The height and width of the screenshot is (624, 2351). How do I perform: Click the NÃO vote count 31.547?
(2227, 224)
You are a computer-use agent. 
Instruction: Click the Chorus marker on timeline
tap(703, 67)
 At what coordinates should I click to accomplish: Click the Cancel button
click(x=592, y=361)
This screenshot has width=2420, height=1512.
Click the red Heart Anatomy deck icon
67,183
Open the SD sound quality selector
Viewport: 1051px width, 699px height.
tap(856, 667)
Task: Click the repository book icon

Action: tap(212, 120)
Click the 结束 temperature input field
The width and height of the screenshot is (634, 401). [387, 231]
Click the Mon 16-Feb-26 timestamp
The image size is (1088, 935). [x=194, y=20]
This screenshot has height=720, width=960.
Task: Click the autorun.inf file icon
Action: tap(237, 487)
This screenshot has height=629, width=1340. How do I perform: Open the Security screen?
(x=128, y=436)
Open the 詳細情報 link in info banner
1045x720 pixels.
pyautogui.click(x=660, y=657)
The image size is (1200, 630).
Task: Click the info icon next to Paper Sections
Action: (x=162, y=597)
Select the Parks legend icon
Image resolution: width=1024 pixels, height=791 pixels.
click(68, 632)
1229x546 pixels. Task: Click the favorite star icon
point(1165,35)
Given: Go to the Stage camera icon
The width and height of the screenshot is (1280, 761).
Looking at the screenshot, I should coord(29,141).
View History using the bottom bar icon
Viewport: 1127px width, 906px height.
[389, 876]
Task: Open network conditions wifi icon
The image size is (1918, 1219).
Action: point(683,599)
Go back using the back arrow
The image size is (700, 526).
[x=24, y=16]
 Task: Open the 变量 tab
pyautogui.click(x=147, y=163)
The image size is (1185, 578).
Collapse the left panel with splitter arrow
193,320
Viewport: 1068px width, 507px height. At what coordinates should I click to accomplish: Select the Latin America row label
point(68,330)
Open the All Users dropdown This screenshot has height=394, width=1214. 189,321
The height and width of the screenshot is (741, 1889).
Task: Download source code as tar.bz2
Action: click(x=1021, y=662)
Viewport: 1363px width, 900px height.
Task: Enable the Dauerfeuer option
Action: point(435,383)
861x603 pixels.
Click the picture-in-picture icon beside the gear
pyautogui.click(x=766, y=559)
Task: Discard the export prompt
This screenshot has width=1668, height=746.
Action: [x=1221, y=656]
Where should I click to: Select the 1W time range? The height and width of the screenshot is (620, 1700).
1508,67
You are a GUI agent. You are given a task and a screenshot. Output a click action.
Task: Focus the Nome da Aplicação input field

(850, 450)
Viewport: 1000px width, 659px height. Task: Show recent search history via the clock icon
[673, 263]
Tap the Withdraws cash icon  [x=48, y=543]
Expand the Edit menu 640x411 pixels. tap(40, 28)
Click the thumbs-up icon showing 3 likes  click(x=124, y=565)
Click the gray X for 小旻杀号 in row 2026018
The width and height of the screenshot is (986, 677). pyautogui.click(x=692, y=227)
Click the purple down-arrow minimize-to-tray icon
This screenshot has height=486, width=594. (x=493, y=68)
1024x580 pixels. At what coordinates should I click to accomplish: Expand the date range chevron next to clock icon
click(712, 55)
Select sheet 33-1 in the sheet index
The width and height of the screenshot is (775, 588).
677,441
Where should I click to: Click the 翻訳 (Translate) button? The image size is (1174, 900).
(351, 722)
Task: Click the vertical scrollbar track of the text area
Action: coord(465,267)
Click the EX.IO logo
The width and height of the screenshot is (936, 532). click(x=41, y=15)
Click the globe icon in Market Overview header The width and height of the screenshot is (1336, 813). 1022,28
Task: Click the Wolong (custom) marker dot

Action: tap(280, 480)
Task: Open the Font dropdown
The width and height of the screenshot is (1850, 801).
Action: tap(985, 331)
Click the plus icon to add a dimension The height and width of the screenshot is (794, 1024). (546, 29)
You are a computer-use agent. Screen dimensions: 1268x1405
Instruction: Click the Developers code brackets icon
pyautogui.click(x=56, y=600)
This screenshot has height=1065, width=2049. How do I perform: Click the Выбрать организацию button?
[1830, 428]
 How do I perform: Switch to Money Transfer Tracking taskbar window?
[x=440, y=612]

━━━━━━

▶ Your assignment
Taking the records from the top, repeat each line exactly until you have repeated the line that contains "861x603 pixels.".

▶ Solution to this exercise
The height and width of the screenshot is (624, 2351). How do I perform: Click the NÃO vote count 31.547?
(2227, 224)
You are a computer-use agent. 
Instruction: Click the Chorus marker on timeline
tap(703, 67)
 At what coordinates should I click to accomplish: Click the Cancel button
click(x=592, y=361)
This screenshot has width=2420, height=1512.
Click the red Heart Anatomy deck icon
67,183
Open the SD sound quality selector
Viewport: 1051px width, 699px height.
tap(856, 667)
Task: Click the repository book icon

Action: tap(212, 120)
Click the 结束 temperature input field
The width and height of the screenshot is (634, 401). [387, 231]
Click the Mon 16-Feb-26 timestamp
The image size is (1088, 935). [x=194, y=20]
This screenshot has height=720, width=960.
Task: Click the autorun.inf file icon
Action: tap(237, 487)
This screenshot has height=629, width=1340. How do I perform: Open the Security screen?
(x=128, y=436)
Open the 詳細情報 link in info banner
1045x720 pixels.
pyautogui.click(x=660, y=657)
The image size is (1200, 630).
Task: Click the info icon next to Paper Sections
Action: (x=162, y=597)
Select the Parks legend icon
Image resolution: width=1024 pixels, height=791 pixels.
click(68, 632)
1229x546 pixels. Task: Click the favorite star icon
point(1165,35)
Given: Go to the Stage camera icon
The width and height of the screenshot is (1280, 761).
Looking at the screenshot, I should coord(29,141).
View History using the bottom bar icon
Viewport: 1127px width, 906px height.
[389, 876]
Task: Open network conditions wifi icon
The image size is (1918, 1219).
Action: point(683,599)
Go back using the back arrow
The image size is (700, 526).
[x=24, y=16]
 Task: Open the 变量 tab
pyautogui.click(x=147, y=163)
The image size is (1185, 578).
Collapse the left panel with splitter arrow
193,320
Viewport: 1068px width, 507px height. At what coordinates should I click to accomplish: Select the Latin America row label
point(68,330)
Open the All Users dropdown This screenshot has height=394, width=1214. 189,321
The height and width of the screenshot is (741, 1889).
Task: Download source code as tar.bz2
Action: click(x=1021, y=662)
Viewport: 1363px width, 900px height.
Task: Enable the Dauerfeuer option
Action: point(435,383)
861x603 pixels.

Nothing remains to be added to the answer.